__Stated problem a__
Answer these questions about the reviews of the BOT ontology paper, marking each answer with its number.
(i) Who submitted Review #2, and on what date?
(ii) What suggestion does Review #3 give?
(iii) In which section of the paper are the competency questions found?

>> Begin Text section

This is a mature work reporting about BOT, which is released as a public draft by the authors' Linked Building Data Community Group. Authors do great job in placing the work among related work, and provide evidence via examples (of the ontology elements), via practise (when using with other ontologies), and via evaluation (both "BOT and BOT exporters").

(2) Illustration, clarity and readability of the describing paper, which shall convey to the reader the key aspects of the described ontology.
This is a very good piece of work, very clear, lots of illustrations, excellent read. I am totally convinced that this new revision of the paper can be published as it is. The authors addressed my question on different kinds of spaces, and to what I checked also concerns by other reviewers.

Review #2
By Yingjie Hu submitted on 15/Oct/2019
Suggestion:
Accept
Review Comment:

The authors have successfully addressed my comments. This is a solid ontology description paper and I recommend it for publication.

Review #3
By Simon Scheider submitted on 19/Oct/2019
Suggestion:
Minor Revision
Review Comment:

The authors did a good job in revising the manuscript, addressing all my suggestions and questions.

The only things left are two minor issues:

- The competency question in section 3.1 make sense. However, right now they are not formulated as questions but rather as propositions. If the authors want to keep the term "CQ", then they should reformulate propositions as questions. For example, "Which sites, buildings, storeys and spaces are included by the 3D volumes of zones?".

- The authors should check the grammar of some of the newly added sentences. For example, "From anyone in design and construction [...] it is therefore fundamental to have these concepts" is not a grammatical English sentence.

The manuscript can directly be accepted with these improvements.

>> End Text section
>> Begin Stored records

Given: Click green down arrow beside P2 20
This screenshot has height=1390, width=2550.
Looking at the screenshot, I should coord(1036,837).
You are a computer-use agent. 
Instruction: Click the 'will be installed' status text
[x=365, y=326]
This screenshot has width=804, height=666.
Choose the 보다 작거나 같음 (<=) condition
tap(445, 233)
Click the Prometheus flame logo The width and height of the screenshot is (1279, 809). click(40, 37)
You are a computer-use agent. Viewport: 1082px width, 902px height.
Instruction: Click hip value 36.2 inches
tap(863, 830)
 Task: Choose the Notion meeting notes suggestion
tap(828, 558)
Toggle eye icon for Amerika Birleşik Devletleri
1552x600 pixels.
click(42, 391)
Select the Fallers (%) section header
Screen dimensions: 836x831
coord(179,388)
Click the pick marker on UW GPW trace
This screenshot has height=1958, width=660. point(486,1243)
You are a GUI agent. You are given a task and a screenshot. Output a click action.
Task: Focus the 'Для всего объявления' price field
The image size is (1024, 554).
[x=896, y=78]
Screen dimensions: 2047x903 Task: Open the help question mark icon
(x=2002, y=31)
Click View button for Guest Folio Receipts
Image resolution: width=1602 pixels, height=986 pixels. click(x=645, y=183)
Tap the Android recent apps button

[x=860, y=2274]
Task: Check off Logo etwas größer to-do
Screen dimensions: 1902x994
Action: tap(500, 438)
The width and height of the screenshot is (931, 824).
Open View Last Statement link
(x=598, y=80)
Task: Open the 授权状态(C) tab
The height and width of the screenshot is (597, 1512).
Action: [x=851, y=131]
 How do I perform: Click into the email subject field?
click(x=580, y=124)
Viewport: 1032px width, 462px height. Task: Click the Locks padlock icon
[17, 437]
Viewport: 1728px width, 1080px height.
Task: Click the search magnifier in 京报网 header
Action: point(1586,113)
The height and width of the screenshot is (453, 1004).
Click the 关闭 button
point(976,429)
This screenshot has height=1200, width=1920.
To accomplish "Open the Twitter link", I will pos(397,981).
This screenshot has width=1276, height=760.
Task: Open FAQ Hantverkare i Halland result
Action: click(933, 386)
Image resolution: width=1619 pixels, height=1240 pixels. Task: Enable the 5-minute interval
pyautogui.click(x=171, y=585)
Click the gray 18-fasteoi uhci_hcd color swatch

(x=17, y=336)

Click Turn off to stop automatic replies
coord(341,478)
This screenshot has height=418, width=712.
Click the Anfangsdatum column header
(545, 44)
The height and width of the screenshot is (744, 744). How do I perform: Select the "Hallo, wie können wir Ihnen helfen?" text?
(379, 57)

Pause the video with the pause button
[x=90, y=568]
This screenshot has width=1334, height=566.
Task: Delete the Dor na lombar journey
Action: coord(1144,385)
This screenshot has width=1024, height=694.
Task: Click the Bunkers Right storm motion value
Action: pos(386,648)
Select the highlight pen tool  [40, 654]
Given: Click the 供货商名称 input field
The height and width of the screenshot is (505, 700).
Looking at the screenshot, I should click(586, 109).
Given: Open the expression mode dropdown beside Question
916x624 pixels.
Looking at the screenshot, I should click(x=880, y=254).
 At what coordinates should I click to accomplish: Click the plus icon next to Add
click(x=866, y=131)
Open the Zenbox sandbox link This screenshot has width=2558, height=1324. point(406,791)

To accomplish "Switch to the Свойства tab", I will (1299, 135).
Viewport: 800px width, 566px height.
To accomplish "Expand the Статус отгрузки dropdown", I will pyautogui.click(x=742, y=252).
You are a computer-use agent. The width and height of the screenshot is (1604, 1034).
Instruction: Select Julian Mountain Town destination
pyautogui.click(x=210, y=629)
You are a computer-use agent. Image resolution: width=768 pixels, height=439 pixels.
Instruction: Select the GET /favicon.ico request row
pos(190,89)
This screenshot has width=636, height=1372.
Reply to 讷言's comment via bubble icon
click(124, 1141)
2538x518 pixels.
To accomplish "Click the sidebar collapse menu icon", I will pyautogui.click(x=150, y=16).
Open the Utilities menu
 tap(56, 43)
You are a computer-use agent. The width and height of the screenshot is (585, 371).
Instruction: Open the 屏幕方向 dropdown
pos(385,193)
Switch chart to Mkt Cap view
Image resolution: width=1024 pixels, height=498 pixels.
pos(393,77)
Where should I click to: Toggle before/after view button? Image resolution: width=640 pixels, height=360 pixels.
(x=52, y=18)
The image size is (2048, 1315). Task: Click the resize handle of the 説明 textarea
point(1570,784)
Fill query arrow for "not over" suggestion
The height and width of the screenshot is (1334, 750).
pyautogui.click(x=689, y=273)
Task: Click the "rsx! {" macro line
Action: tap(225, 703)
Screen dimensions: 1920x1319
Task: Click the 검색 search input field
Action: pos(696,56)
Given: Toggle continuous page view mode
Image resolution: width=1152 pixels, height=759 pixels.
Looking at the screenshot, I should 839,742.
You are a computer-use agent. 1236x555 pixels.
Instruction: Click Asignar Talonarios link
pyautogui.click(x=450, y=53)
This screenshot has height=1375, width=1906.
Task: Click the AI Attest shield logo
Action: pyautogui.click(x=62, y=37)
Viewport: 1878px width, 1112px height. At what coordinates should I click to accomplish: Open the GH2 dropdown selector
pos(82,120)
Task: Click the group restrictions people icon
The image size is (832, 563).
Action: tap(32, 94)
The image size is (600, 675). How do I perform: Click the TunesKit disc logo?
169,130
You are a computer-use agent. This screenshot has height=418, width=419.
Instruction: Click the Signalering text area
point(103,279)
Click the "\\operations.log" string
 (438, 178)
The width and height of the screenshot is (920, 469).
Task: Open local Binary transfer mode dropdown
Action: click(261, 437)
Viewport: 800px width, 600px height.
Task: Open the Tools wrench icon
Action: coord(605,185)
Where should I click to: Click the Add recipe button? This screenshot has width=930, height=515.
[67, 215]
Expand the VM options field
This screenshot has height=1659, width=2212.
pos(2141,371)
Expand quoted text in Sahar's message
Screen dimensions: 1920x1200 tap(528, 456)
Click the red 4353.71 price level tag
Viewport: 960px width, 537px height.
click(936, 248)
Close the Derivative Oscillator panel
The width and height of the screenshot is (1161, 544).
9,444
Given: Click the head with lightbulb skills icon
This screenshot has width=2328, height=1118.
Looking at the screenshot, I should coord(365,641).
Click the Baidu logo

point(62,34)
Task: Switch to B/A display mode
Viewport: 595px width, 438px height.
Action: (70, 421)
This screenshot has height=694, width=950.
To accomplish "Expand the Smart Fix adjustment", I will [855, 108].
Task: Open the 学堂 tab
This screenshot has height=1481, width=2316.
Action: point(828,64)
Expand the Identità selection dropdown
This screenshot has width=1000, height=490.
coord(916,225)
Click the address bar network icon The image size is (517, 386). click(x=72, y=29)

>> End Stored records

__Stated problem b__
Reproduce the entries between the line holding "You are a GUI" and the line holding "Action: point(1586,113)", inclusive.

__Exercise answer a__
(i) Yingjie Hu, on 15/Oct/2019.
(ii) Minor Revision.
(iii) Section 3.1.

__Exercise answer b__
You are a GUI agent. You are given a task and a screenshot. Output a click action.
Task: Focus the 'Для всего объявления' price field
The image size is (1024, 554).
[x=896, y=78]
Screen dimensions: 2047x903 Task: Open the help question mark icon
(x=2002, y=31)
Click View button for Guest Folio Receipts
Image resolution: width=1602 pixels, height=986 pixels. click(x=645, y=183)
Tap the Android recent apps button

[x=860, y=2274]
Task: Check off Logo etwas größer to-do
Screen dimensions: 1902x994
Action: tap(500, 438)
The width and height of the screenshot is (931, 824).
Open View Last Statement link
(x=598, y=80)
Task: Open the 授权状态(C) tab
The height and width of the screenshot is (597, 1512).
Action: [x=851, y=131]
 How do I perform: Click into the email subject field?
click(x=580, y=124)
Viewport: 1032px width, 462px height. Task: Click the Locks padlock icon
[17, 437]
Viewport: 1728px width, 1080px height.
Task: Click the search magnifier in 京报网 header
Action: point(1586,113)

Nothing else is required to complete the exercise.